This can be altered manually. More on this topic in [Calicos documentation](https://docs.tigera.io/calico/latest/networking/ipam/ip-autodetection#autodetection-methods).

## Machine deletion deadlock
Sometimes machines do not delete because some resource needs to be reconciled before
deletion can happen, but these resources can not reconcile (for example nodes may not drain).
To fix deletion deadlocks in such cases:
 - Remove `ipaddresses` and `ipaddressclaims` for the relevant machines
 - Remove the `proxmoxmachine` finalizer by editing `proxmoxmachines <machine>`
 - Delete the `proxmoxmachine`
 - Remove the `machine` finalizer by editing `machines <machine>`
 - Delete the `machine`

After these steps, VMs may linger in proxmox.

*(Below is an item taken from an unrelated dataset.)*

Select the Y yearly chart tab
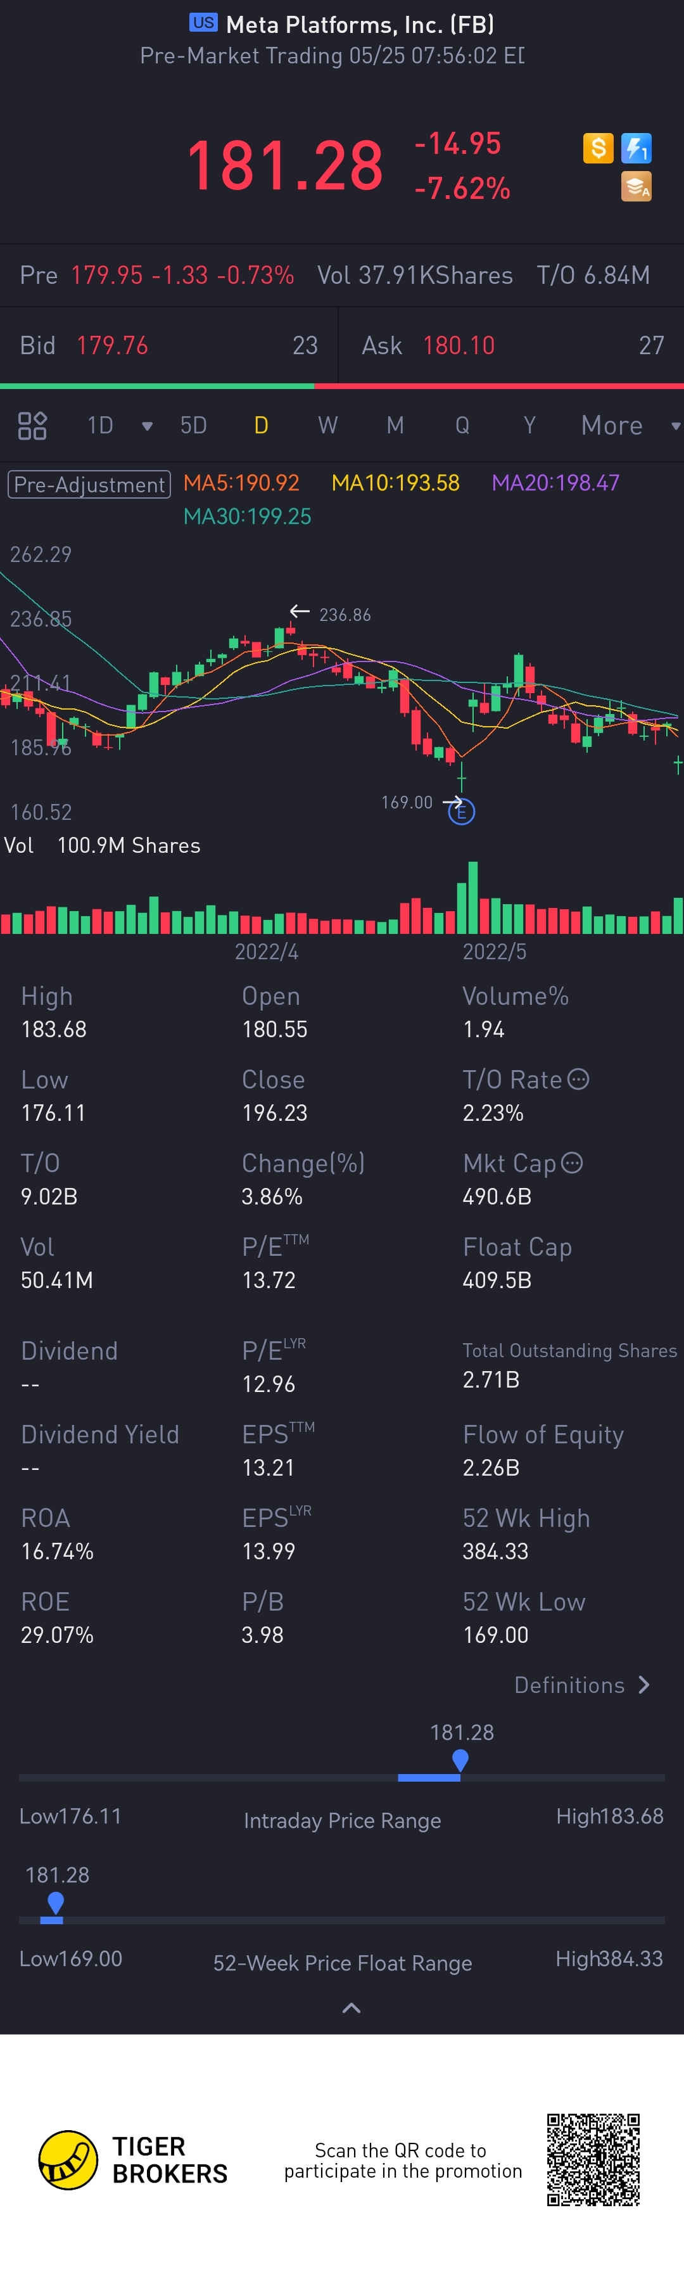This screenshot has height=2286, width=684. tap(530, 426)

Carefully remove those.

## Imagebuilder Environment Variables
[Proxmox VE Image Builder](https://image-builder.sigs.k8s.io/capi/providers/proxmox) and CAPMOX differ in their use of environment variables.
Trying to use CAPMOX's variables will lead to [image building failure](https://github.com/ionos-cloud/cluster-api-provider-proxmox/issues/52).
The image builder uses `PROXMOX_USERNAME` as the token name and `PROXMOX_TOKEN` as the token's secret, whereas CAPMOX uses `PROXMOX_TOKEN` as
the token name and `PROXMOX_SECRET` as the token's secret UUID.
The CAPMOX way of implementing authentication is closer to the [Proxmox API Token Documentation](https://pve.proxmox.com/wiki/Proxmox_VE_API#api_tokens),
therefore this pitfall will likely keep on existing.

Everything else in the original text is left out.